%%
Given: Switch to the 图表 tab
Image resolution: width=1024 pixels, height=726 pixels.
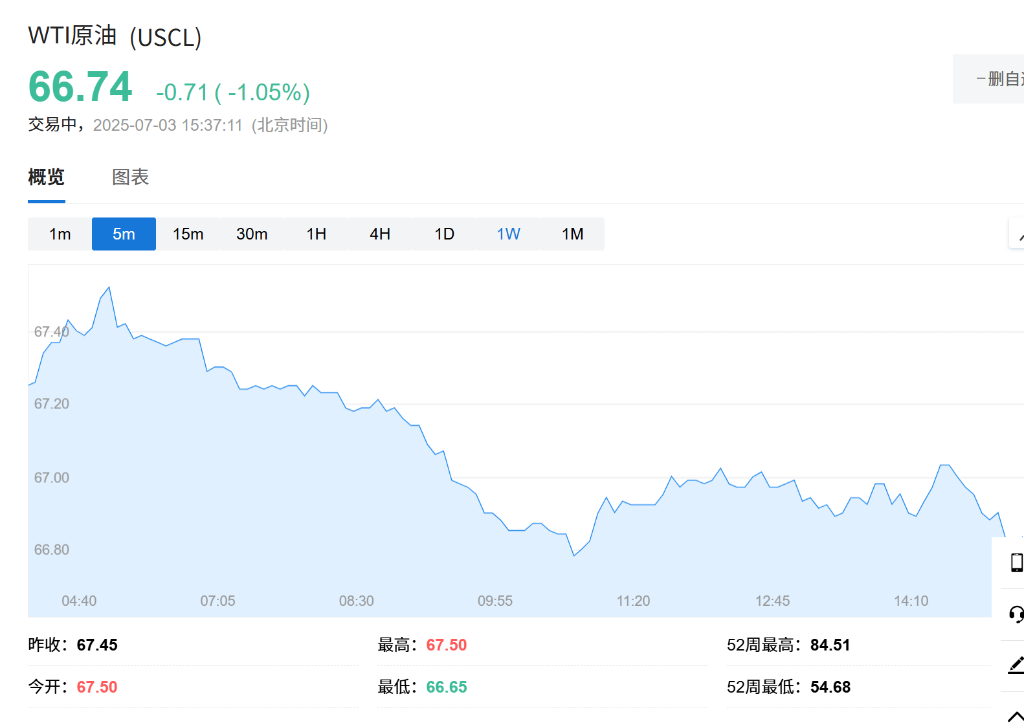Looking at the screenshot, I should [x=130, y=177].
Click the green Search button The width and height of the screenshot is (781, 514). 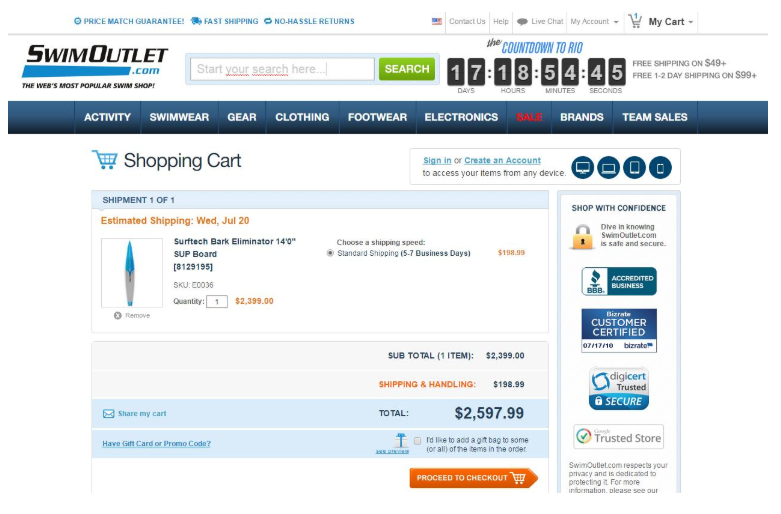coord(407,69)
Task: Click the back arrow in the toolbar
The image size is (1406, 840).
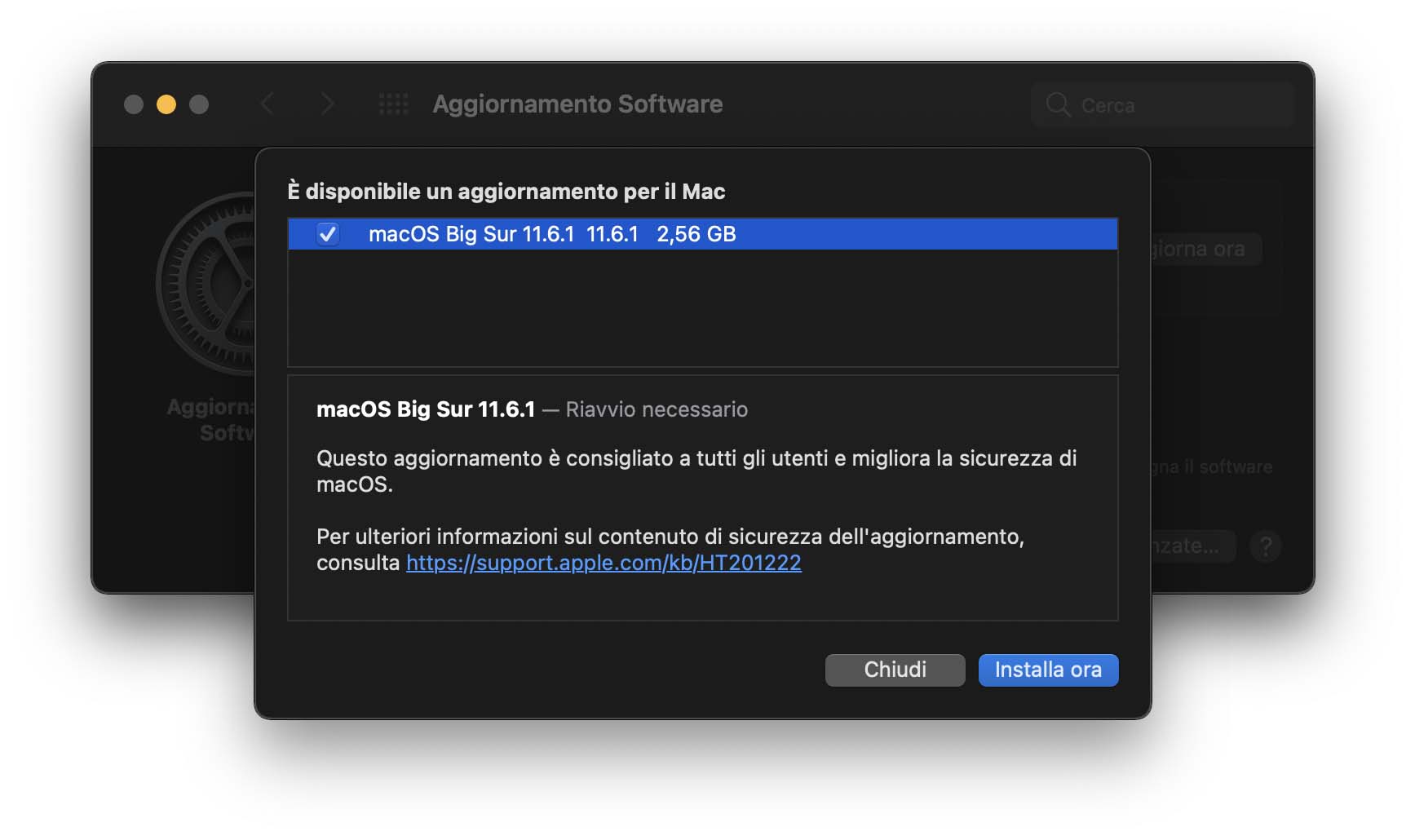Action: coord(267,104)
%%
*What to do:* Rewrite the lines of the listing from the one containing "Task: Click the back arrow in the toolbar" through the end of the listing, inclusive, replacing "toolbar" with "header bar" and changing nothing else. Omit the pictures from your answer.

*Completed exercise:*
Task: Click the back arrow in the header bar
The image size is (1406, 840).
Action: coord(267,104)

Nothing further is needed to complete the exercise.